Подобным теориям традиционно противопоставляются как факты относительной сексуальной свободы, которой безо всякого ущерба для потомства наслаждаются животные, практикующие полигамные отношения, так и альтернативные варианты объяснения феномена экзогамии. Более того, с древнейших времен люди знали, что инбридинг (близкородственное скрещивание) может иметь позитивные следствия, и активно использовали его в искусственной селекции. При всех возможных рисках инбридинг способствует закреплению полезных фенотипических признаков: именно такого эффекта пытались добиться в конюшне скифского царя, но, как «рассказывают», животное оказало самое отчаянное сопротивление.

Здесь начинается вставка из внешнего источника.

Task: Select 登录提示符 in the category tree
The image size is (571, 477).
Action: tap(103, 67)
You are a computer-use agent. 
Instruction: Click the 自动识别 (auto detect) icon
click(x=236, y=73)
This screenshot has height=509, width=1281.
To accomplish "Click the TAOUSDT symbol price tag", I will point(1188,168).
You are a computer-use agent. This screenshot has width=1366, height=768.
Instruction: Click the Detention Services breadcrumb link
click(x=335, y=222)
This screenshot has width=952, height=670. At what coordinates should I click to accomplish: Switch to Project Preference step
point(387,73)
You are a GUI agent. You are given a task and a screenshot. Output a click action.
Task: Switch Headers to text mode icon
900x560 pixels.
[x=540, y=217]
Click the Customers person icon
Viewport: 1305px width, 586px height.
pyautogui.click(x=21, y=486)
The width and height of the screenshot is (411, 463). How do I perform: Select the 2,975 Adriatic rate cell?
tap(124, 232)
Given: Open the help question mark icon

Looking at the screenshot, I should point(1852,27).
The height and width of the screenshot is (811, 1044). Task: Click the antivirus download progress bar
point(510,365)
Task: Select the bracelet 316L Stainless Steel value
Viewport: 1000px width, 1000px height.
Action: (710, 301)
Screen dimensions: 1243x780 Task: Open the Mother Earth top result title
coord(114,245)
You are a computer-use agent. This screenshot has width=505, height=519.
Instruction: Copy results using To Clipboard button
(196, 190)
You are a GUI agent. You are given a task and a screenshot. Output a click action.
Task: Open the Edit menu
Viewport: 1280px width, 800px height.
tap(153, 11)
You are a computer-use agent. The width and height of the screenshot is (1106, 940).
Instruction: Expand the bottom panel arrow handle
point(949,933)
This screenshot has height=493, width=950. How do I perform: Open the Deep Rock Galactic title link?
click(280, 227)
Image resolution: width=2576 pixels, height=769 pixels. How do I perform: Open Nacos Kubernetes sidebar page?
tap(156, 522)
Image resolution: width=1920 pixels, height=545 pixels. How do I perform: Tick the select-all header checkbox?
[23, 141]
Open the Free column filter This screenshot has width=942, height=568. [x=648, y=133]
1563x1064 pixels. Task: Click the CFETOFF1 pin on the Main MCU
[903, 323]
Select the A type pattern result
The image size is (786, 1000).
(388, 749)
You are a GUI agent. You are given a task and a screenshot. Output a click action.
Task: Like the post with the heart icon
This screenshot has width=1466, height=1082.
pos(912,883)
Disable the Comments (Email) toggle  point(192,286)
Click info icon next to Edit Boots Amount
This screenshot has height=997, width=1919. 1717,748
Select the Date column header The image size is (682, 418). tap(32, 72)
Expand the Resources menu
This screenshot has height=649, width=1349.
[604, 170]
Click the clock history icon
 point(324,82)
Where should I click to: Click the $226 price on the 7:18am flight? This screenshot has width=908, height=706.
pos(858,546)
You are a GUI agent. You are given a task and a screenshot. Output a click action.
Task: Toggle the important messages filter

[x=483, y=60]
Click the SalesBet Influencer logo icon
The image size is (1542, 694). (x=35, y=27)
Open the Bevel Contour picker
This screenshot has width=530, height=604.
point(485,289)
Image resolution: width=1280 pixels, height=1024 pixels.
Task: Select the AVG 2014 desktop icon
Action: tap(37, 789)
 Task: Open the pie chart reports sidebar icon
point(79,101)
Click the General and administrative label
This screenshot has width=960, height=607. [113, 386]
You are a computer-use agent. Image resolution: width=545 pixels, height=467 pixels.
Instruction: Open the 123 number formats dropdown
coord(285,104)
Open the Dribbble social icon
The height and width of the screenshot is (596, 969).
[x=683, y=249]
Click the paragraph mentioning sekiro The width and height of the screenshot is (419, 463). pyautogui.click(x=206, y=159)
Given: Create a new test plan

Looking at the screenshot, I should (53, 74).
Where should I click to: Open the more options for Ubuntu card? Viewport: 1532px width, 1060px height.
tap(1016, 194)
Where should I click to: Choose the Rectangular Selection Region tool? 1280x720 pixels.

Меня, однако, интересует в этой связи не научная достоверность источников, близость к истине или объективность наблюдений Аристотеля как ученого-естествоиспытателя. Вынося за скобки сколь угодно сложные рассуждения о соотношении роли естественного и культурного факторов в происхождении известного запрета, следует допустить, что именно так – под звездным куполом аристотелевского неба – должны были повести себя и бесславный верблюд бедняка, и породистый царский конь.
В особенности за печальной историей последнего трудно не увидеть тень известного мифа: чем является для молодого жеребца небрежный жест конюха, закутавшего кобылу, как не пародией на слепую судьбу, которая привела Эдипа в объятия Иокасты? Эпизод с самоубийством животного сразу после обнаружения истины случившегося краток, но экспрессивен. Исходящая от него тревога рисует в нашем воображении одинокую, нелепую фигуру стремительно несущегося к обрыву скакуна: что за невозможный порыв животной души толкает его в пропасть?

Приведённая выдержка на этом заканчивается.